▶ _What you should do_
The output is the line containing "Open the Applications launcher menu" plus every later line down to the end of the listing below, copied exactly. No pictures belong in it.

▶ _Records for processing_

§ §

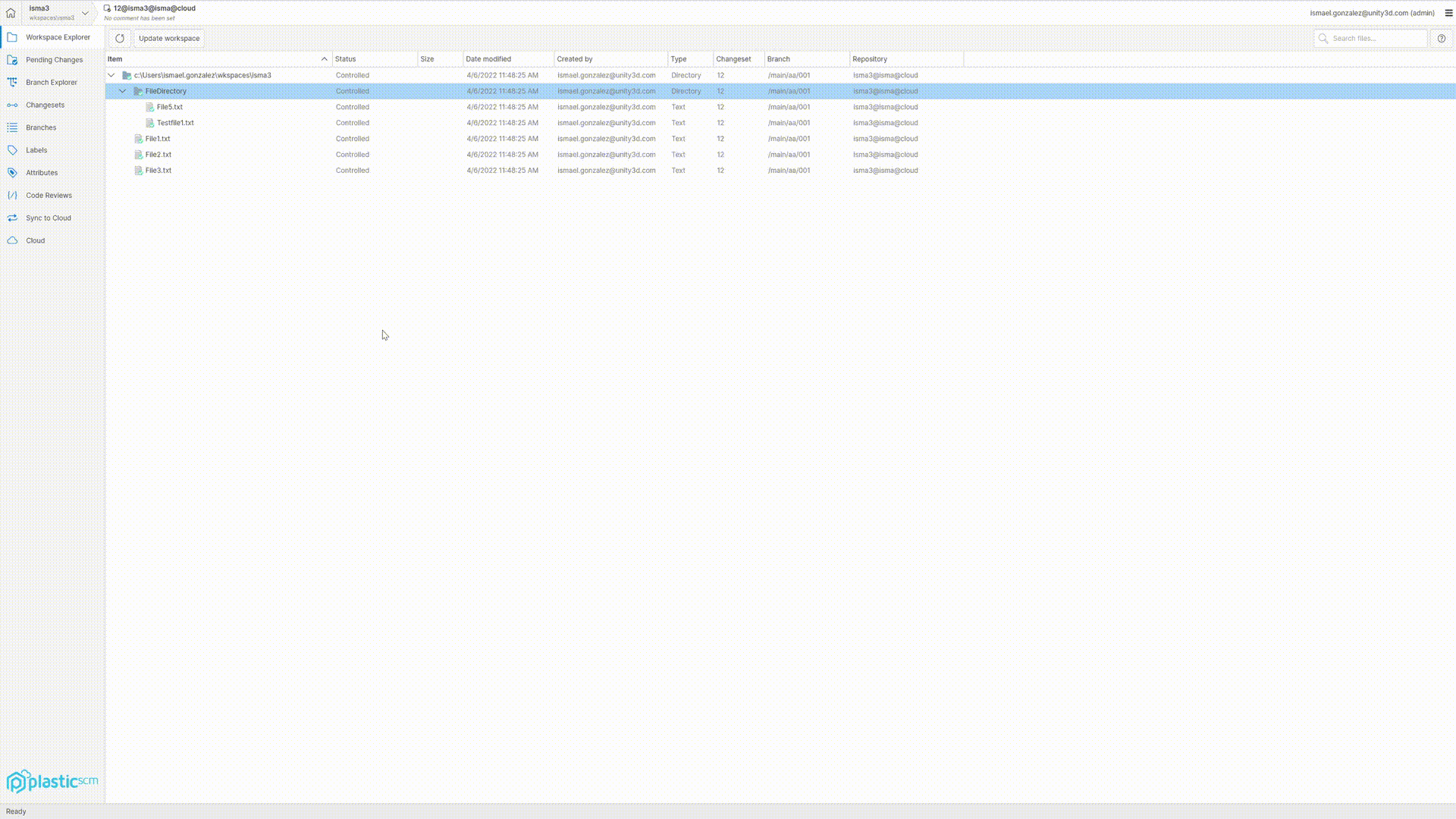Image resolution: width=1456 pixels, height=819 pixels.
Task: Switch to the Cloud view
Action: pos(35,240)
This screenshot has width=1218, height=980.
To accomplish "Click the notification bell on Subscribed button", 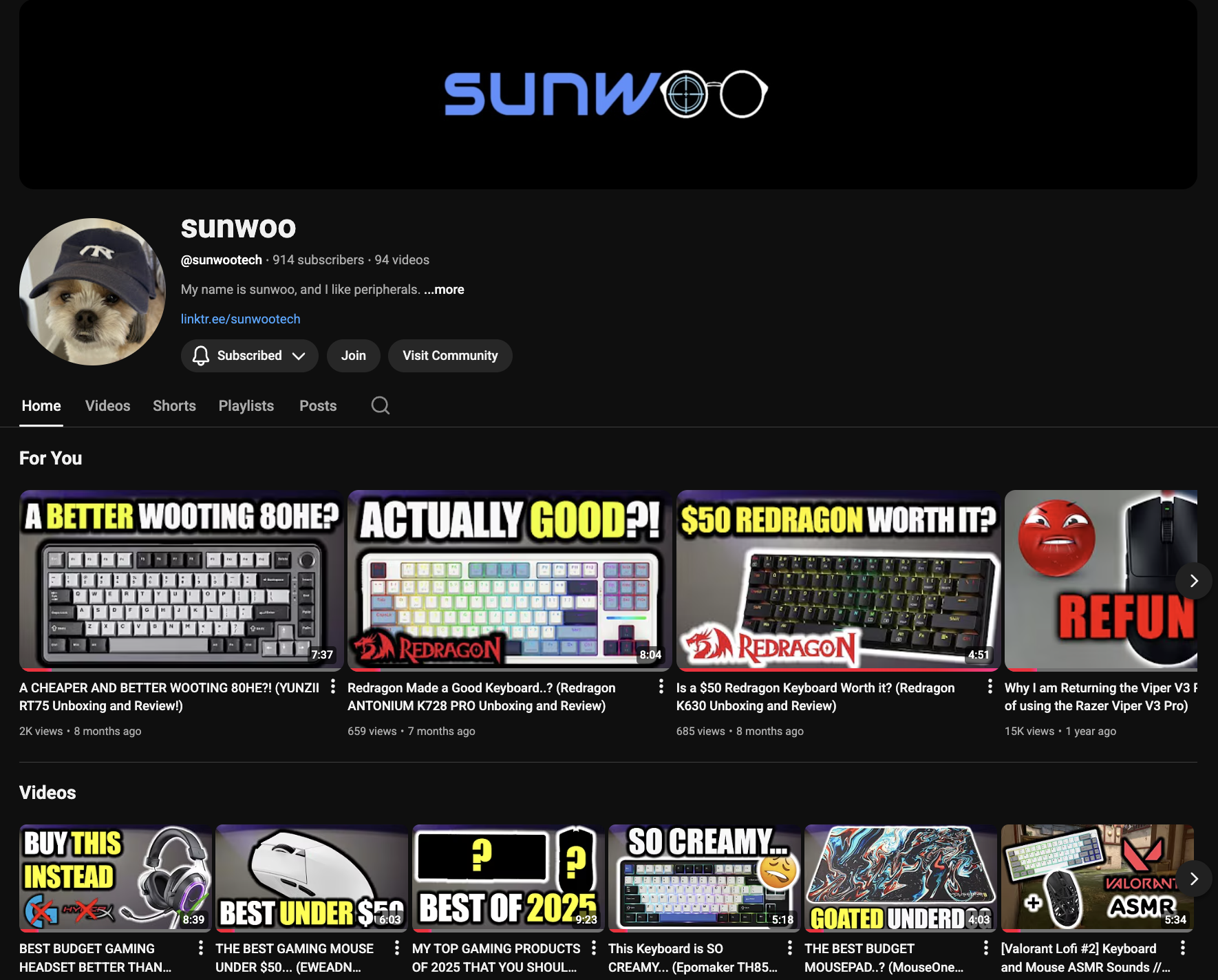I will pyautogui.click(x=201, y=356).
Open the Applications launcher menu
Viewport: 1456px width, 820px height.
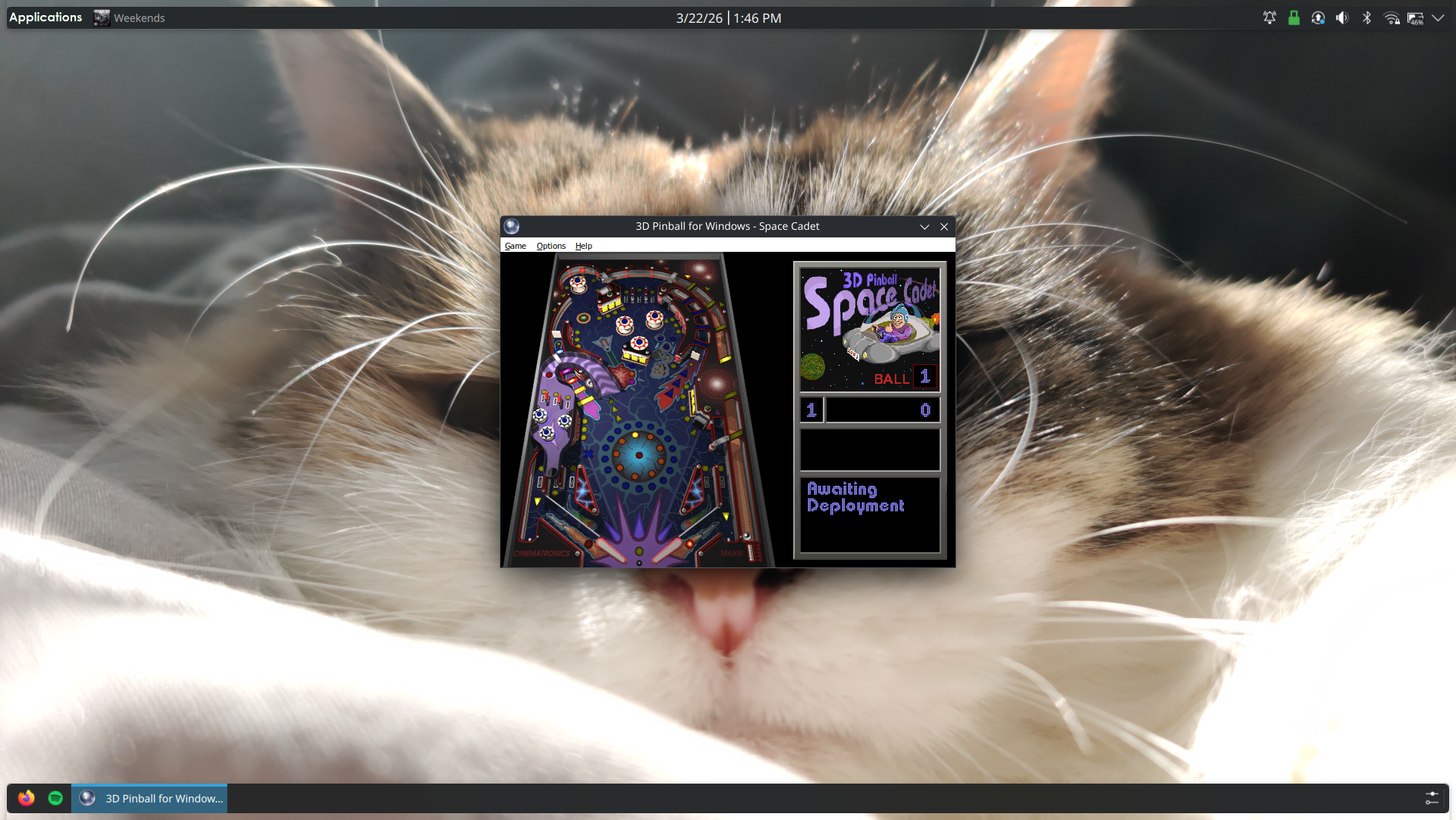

§ §

▶ _Answer space_
Open the Applications launcher menu
Viewport: 1456px width, 820px height.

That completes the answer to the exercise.